Activity :: Transcribe word for word the section of the records below that opens with the line containing "You are a computer-use agent. 771x482 pixels." and closes with the line containing "Image resolution: width=394"; drop every picture.

(Pixel coordinate grounding data)

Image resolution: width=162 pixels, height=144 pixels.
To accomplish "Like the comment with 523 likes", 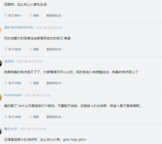I will click(x=13, y=49).
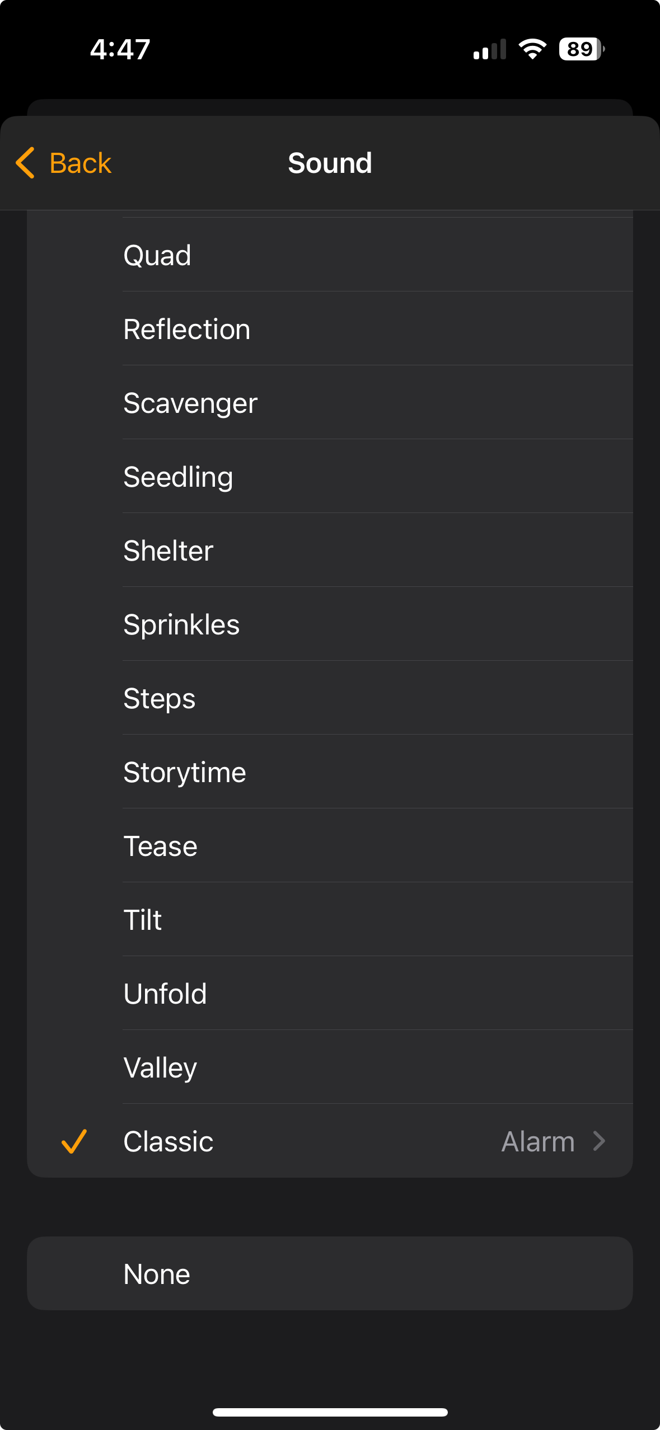Choose the Storytime sound
This screenshot has height=1430, width=660.
coord(185,772)
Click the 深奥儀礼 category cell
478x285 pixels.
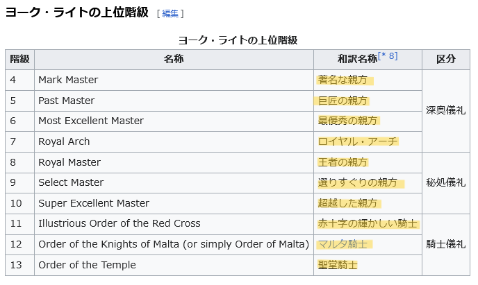[445, 111]
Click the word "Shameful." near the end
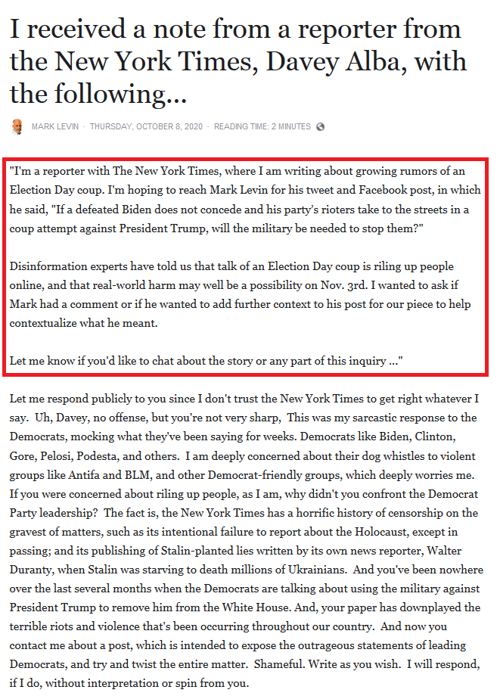The image size is (500, 696). tap(278, 664)
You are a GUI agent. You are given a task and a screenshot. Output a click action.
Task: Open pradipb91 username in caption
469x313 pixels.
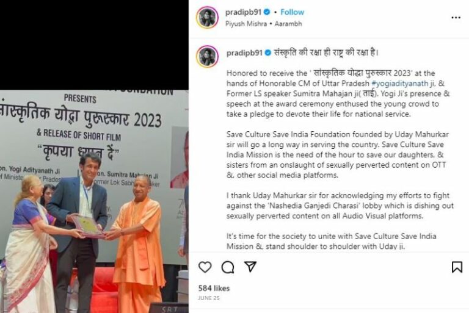coord(244,53)

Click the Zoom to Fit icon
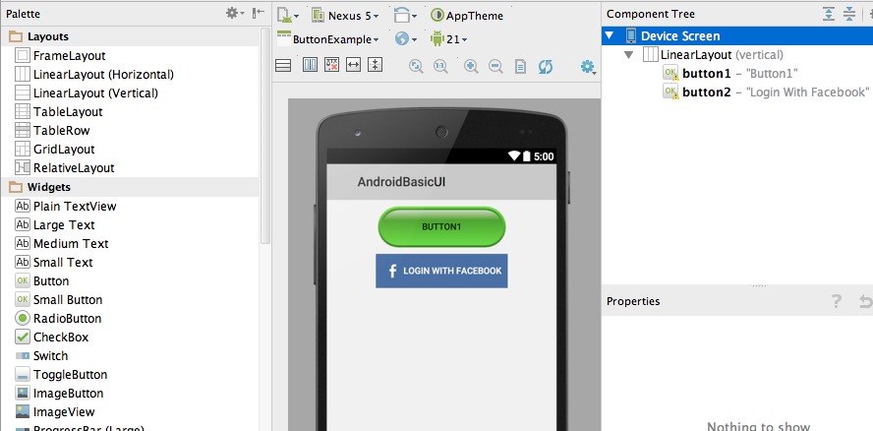416,66
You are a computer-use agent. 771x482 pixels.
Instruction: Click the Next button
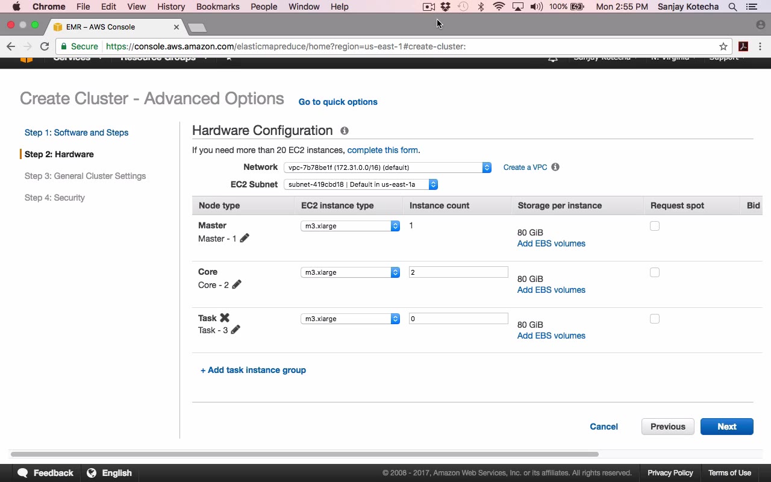click(726, 427)
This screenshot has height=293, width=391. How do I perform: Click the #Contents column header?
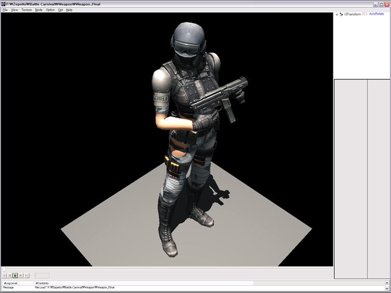(42, 283)
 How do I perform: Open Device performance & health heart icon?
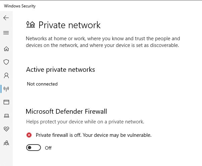6,129
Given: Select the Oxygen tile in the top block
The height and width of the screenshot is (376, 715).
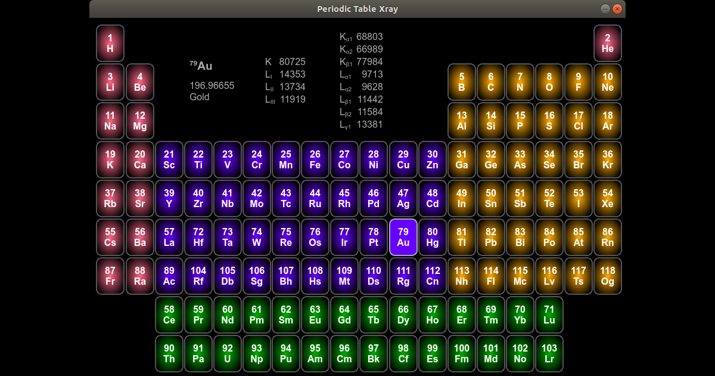Looking at the screenshot, I should [x=549, y=82].
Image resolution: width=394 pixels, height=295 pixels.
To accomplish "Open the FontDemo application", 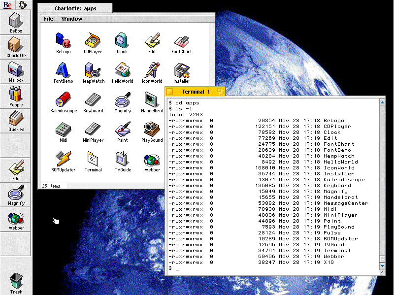I will [x=63, y=70].
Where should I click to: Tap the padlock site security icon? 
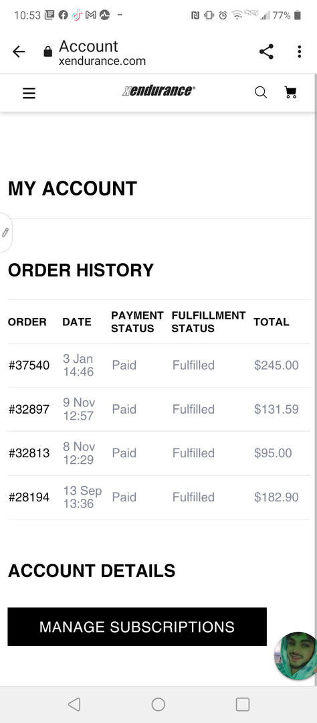click(48, 52)
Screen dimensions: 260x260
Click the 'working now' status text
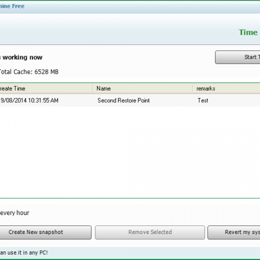21,57
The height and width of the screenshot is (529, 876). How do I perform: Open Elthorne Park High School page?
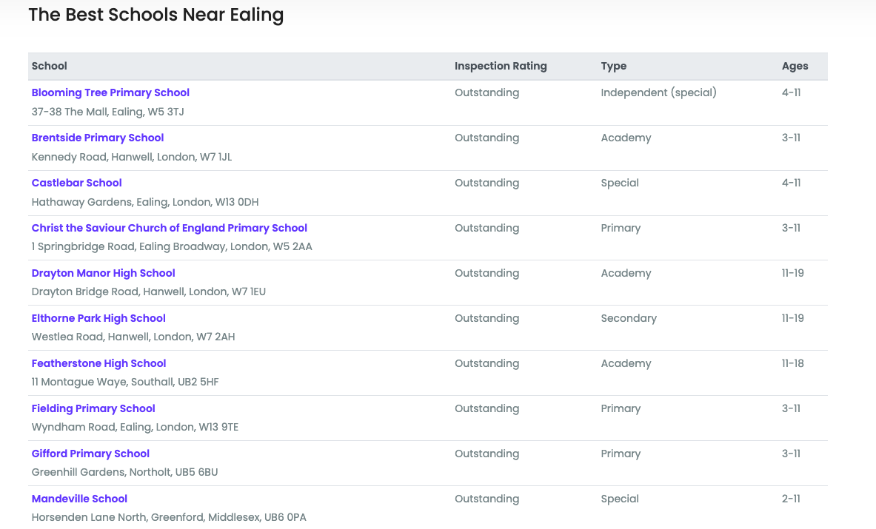98,318
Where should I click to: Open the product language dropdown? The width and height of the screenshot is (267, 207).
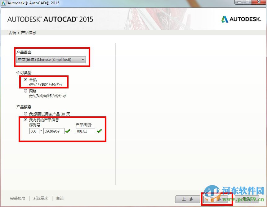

Written solution ::
You are a computer-use agent. 771x482 pixels.
Instruction: Click the Next button
click(726, 427)
This screenshot has height=293, width=391. How do I perform: Click the #Contents column header?
(42, 283)
 How do I perform: Open Device performance & health heart icon?
6,129
Given: Select the Oxygen tile in the top block
The height and width of the screenshot is (376, 715).
Looking at the screenshot, I should [x=549, y=82].
Image resolution: width=394 pixels, height=295 pixels.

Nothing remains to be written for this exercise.